Yeni Üyelik
8.
Bölüm

8. Bölüm

@kafautuluyoruz

Zaman hiç geçmek bilmiyordu. İki saatlik zaman dilimi bana o kadar uzun gelmişti ki yaşlandığımı hissediyordum. Nihayet amcamlar saat on gibi evlerine doğru yol alırken bütün evrenin kendisiyle beraber uyumasını isteyen babam hâlâ ayakta dolanıyordu. Birkaç saat sonra aşağıdan horultu sesleri gelince çekmecemdeki kulaklıklardan birini aldım. Ses kaydını da açarak yatağa yerleştim. Tam da tahmin ettiğim gibi ben mutfaktan çıkar çıkmaz muhabbet değişmişti.

Kübra diyordu ki: "Bunlar, burada daha ne kadar çalışacak?"

Telefonu dolaba koyup çıktıktan hemen sonra, dedikodumuzu yapmışlardı.

Yine konuşan Kübra'ydı: "Hayır çalıştıkları da yok doğru dürüst!"

"Çok sürmez bir iki güne kendiliğinden çeker giderler zaten hiç çalışmaya gelmiş gibi durmuyorlar!" dedi Sare.

"Saçmalama canım çalışmaya gelmeseler ya ne için gelecekler?" diye şüphe etti Kübra.

"Bilmem, bir iş var bu işin içinde ama yakında çıkar kokusu! Fakültedeki karşılaşmamızdan sonra burada işe girmeleri tesadüf olamaz herhalde!"

"Onu nereden çıkardın ayol, herkes işinde gücünde, onların bizimle işi yok bizimde onlarla. Nesinden şüphe ediyorsun anlamadım."

"Peşindeki adam ya Enver değilse bunlardan biriyse!"

"Yok be, neden beni takip etsinler ki?"

"Bilmem, sapık oldukları için olmasın?"

Kübra aptal gibi davranmayı bırakıp Sare gibi düşünmeye başladı: "İyi de niye böyle bir şey yapsınlar ki?"

Kız artık çıldırmıştı. "Aman Kübra sanki dışarıda sapık yokmuş gibi konuşuyorsun! Bazı insanlar bu işi yapmak için bir nedene ihtiyaç duymuyor anlasana.

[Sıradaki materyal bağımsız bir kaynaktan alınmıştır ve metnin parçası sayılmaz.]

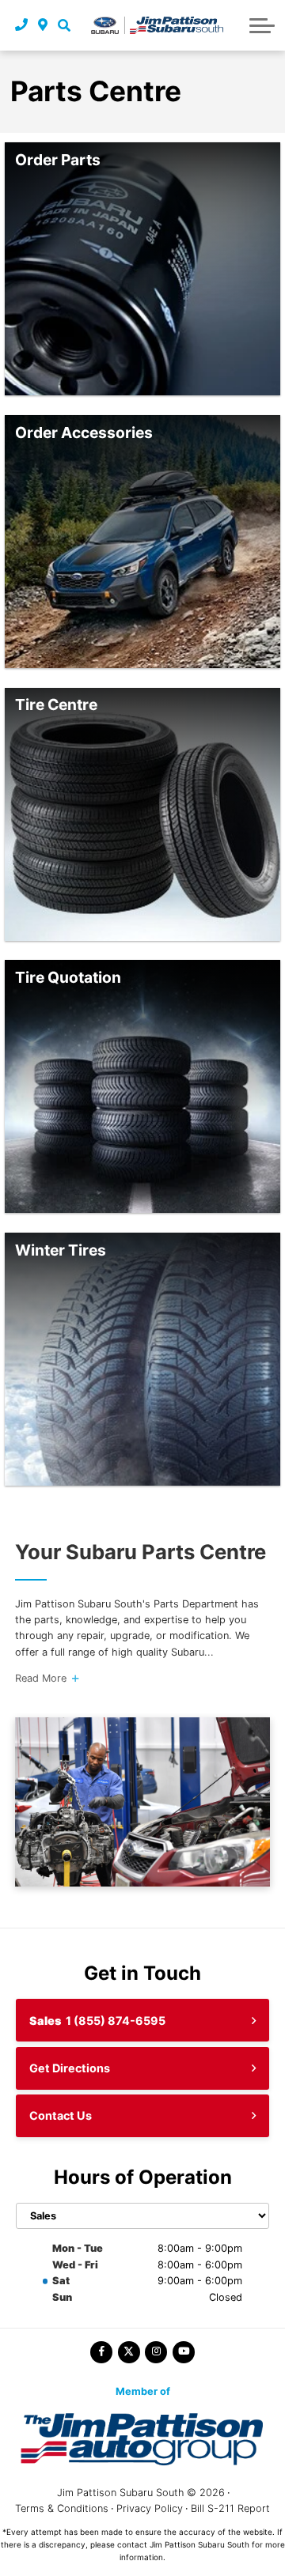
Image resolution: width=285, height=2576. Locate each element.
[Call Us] (21, 25)
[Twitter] (129, 2352)
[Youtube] (184, 2352)
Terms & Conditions (61, 2508)
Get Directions (69, 2068)
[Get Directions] (43, 25)
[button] (63, 25)
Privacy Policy (149, 2508)
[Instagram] (156, 2352)
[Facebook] (101, 2352)
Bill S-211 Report (230, 2508)
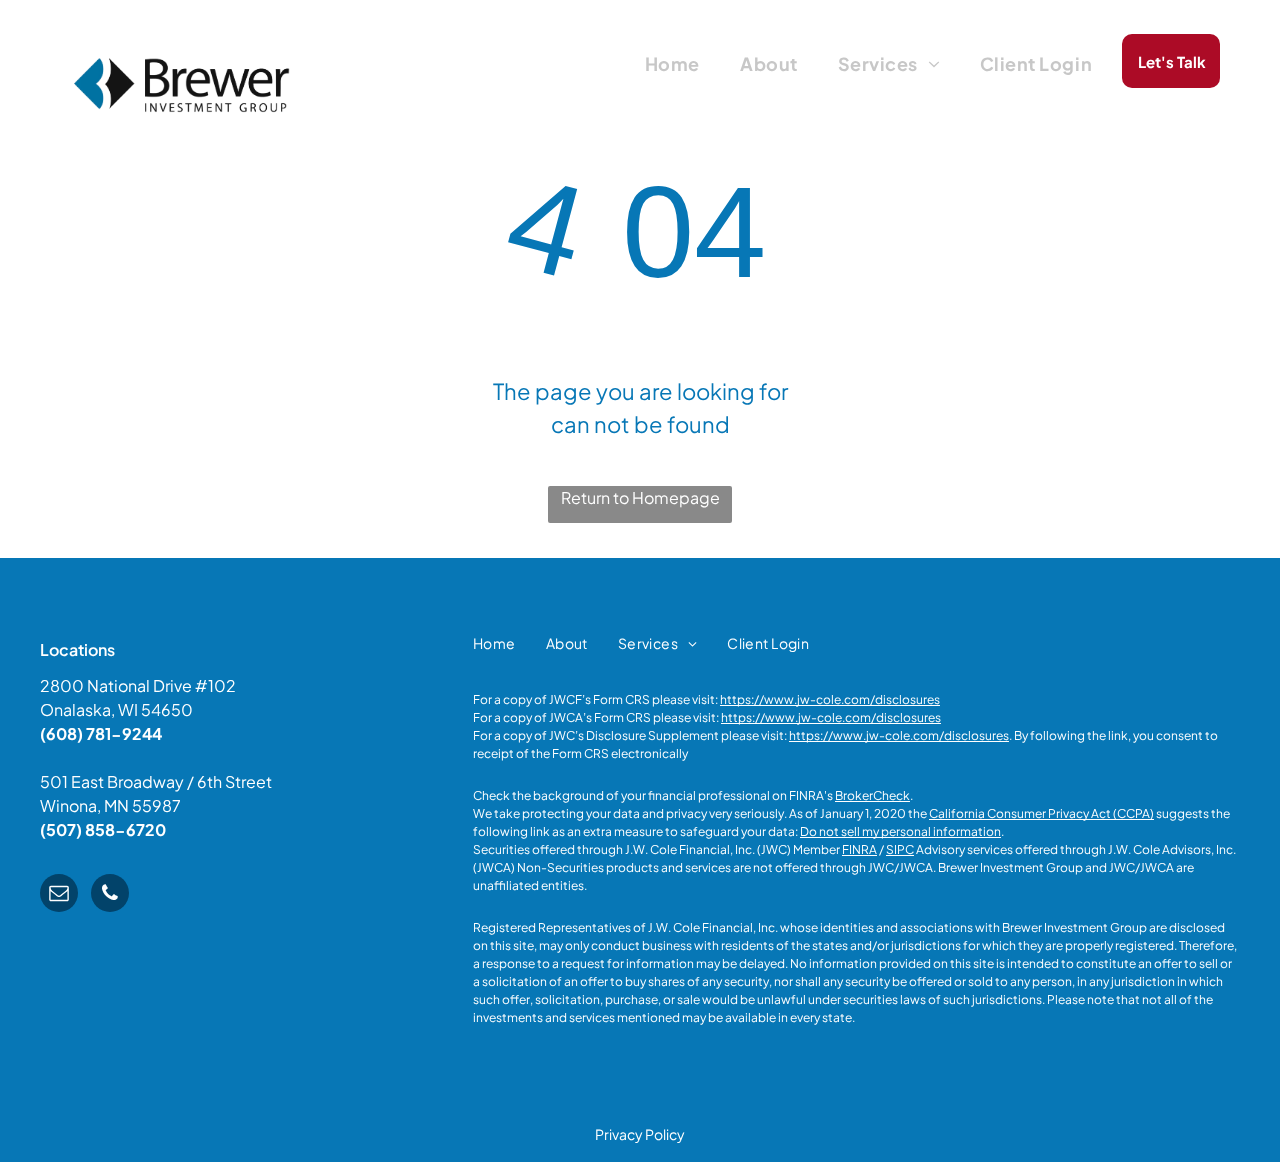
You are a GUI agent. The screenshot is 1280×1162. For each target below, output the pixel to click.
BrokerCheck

Eğer zamanında önlemimizi almazsak bu iş iyice çığrından çıkabilir!"

"Aman canım, bir şey olmaz korkma, bunlardan ne olacak sanki!"

"Nasıl korkma Kübra, en büyük aptallık düşmanını hafife almaktır. Ya peşindekinin niyeti kötüyse ve ben olmadığım zaman sana bir şey yapmaya kalkarsa?"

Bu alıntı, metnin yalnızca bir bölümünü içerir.